• Items listed in a dataset:
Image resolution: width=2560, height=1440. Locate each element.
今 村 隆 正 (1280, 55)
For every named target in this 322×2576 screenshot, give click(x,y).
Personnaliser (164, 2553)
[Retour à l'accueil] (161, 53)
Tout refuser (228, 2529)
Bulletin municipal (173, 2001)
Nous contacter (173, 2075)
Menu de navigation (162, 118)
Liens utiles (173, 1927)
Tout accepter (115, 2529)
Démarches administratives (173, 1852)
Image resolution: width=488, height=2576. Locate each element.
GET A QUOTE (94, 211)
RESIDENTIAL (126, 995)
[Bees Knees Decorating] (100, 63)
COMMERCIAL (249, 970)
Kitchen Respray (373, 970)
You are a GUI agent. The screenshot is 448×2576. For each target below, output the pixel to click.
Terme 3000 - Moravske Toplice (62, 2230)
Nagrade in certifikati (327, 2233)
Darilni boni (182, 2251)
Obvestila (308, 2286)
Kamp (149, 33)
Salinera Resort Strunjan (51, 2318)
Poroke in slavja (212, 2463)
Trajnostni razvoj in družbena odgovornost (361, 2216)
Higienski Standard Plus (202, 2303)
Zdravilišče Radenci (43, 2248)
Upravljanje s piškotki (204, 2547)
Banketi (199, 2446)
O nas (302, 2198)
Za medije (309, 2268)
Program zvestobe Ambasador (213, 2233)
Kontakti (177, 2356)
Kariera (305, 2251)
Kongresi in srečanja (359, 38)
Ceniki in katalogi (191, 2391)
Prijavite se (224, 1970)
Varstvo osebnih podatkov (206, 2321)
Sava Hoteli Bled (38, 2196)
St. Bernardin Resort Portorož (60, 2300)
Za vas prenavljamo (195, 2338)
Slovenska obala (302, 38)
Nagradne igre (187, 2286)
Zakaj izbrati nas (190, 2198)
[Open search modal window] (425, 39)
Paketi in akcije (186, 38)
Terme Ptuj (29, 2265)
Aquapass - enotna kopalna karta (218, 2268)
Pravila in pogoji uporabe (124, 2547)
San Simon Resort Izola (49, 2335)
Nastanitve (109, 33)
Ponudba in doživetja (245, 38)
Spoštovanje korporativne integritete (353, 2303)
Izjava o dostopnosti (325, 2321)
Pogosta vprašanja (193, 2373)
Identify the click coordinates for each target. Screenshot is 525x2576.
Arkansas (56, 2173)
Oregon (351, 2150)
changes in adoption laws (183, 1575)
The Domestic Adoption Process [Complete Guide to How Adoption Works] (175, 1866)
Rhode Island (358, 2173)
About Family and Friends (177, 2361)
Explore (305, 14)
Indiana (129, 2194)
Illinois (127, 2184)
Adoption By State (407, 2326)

• Problem description: Search the entries above for the string "click". Copy each line that holds it.

• Output of the exercise:
For every named target in this 322×2576 screenshot, give click(x,y).
You are a GUI agent. The screenshot is 448×2576. For each target below, output the pixel to click.
Identify the click coordinates for each target. Screenshot is 525x2576.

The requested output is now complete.